23 views Asked by At

Needing some extra guidance on filtering an entire tuple based on one value.

I have a channel of tuples (reads_ch):

[[id:S1, single_end:false], [/home/ubuntu/S1.R1.fastq.gz, /home/ubuntu/S1.R2.fastq.gz], /home/ubuntu/S1.txt, [PASSED: File S1_R1 is not corrupt., PASSED: File S1_R2 is not corrupt.]]
[[id:S2, single_end:false], [/home/ubuntu/S2.fastq.gz, /home/ubuntu/S2.R2.fastq.gz], /home/ubuntu/S2.txt, [PASSED: File S2_R1 is not corrupt., PASSED: File S2_R2 is not corrupt.]]
[[id:S3, single_end:false], [/home/ubuntu/S3.R1.fastq.gz, /home/ubuntu/S3.R2.fastq.gz], /home/ubuntu/S3.txt, [FAILED, FAILED]]

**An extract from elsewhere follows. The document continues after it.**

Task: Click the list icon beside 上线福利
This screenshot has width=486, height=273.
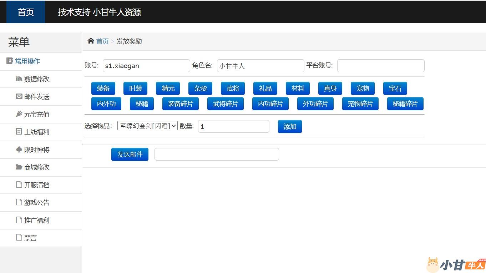Action: (x=19, y=132)
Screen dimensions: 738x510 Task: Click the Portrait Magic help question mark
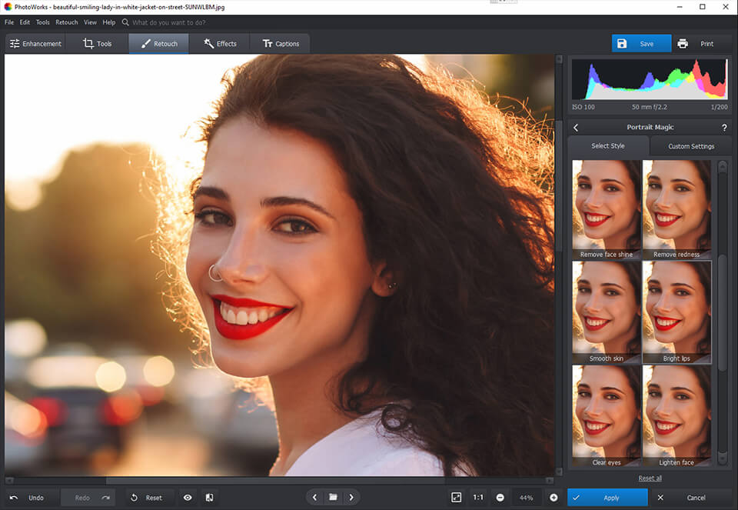click(x=724, y=128)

I am trying to filter this for any sample that did not 'fail'. I've gotten as far as clearing it[3] but haven't figured out how to remove that sample. while keeping the structure of the remaining samples (S1,S2)

Goal:

[[id:S1, single_end:false], [/home/ubuntu/S1.R1.fastq.gz, /home/ubuntu/S1.R2.fastq.gz], /home/ubuntu/S1.txt, [PASSED: File S1_R1 is not corrupt., PASSED: File S1_R2 is not corrupt.]]
[[id:S2, single_end:false], [/home/ubuntu/S2.fastq.gz, /home/ubuntu/S2.R2.fastq.gz], /home/ubuntu/S2.txt, [PASSED: File S2_R1 is not corrupt., PASSED: File S2_R2 is not corrupt.]]

Attempt:

passing = read_ch.map { meta, reads, outcome_file, outcome_status ->
tuple(meta, reads, outcome_file, outcome_status.findAll { !it.contains('FAILED') })
}
passing.view()

[[id:S1, single_end:false], [/home/ubuntu/S1.R1.fastq.gz, /home/ubuntu/S1.R2.fastq.gz], /home/ubuntu/S1.txt, [PASSED: File S1_R1 is not corrupt., PASSED: File S1_R2 is not corrupt.]]
[[id:S2, single_end:false], [/home/ubuntu/S2.fastq.gz, /home/ubuntu/S2.R2.fastq.gz], /home/ubuntu/S2.txt, [PASSED: File S2_R1 is not corrupt., PASSED: File S2_R2 is not corrupt.]]
[[id:S3, single_end:false], [/home/ubuntu/S3.R1.fastq.gz, /home/ubuntu/S3.R2.fastq.gz], /home/ubuntu/S3.txt, []]
1

There are 1 answers

2
mribeirodantas On BEST ANSWER

The entire channel element is supposed to be removed even if only one sample failed? If that's what you want, you'll find the solution below:

Preparing a fake channel similar to yours:

Channel
  .of([
        [id:'S1', single_end:false],
        [file('/home/ubuntu/S1.R1.fastq.gz'), file('/home/ubuntu/S1.R2.fastq.gz')],
        file('/home/ubuntu/S1.txt'),
        ['PASSED: File S1_R1 is not corrupt.', 'PASSED: File S1_R2 is not corrupt.']
      ],
      [
        [id:'S2', single_end:false],
        [file('/home/ubuntu/S2.fastq.gz'), file('/home/ubuntu/S2.R2.fastq.gz')],
        file('/home/ubuntu/S2.txt'),
        ['PASSED: File S2_R1 is not corrupt.', 'PASSED: File S2_R2 is not corrupt.']
      ],
      [
        [id:'S3', single_end:false],
        [file('/home/ubuntu/S3.R1.fastq.gz'), file('/home/ubuntu/S3.R2.fastq.gz')],
        file('/home/ubuntu/S3.txt'),
        ['FAILED', 'FAILED']
      ])
  .set { my_ch }

Filtering:

my_ch
  .filter { it[3].findAll { !it.contains('FAILED') } }
  .view()

Output:

enter image description here

You can also do it like this:

my_ch
  .filter { it[3][0] != 'FAILED' && it[3][1] != 'FAILED' }
  .view()

which makes it easy to adapt if you want either of one failing, instead of both.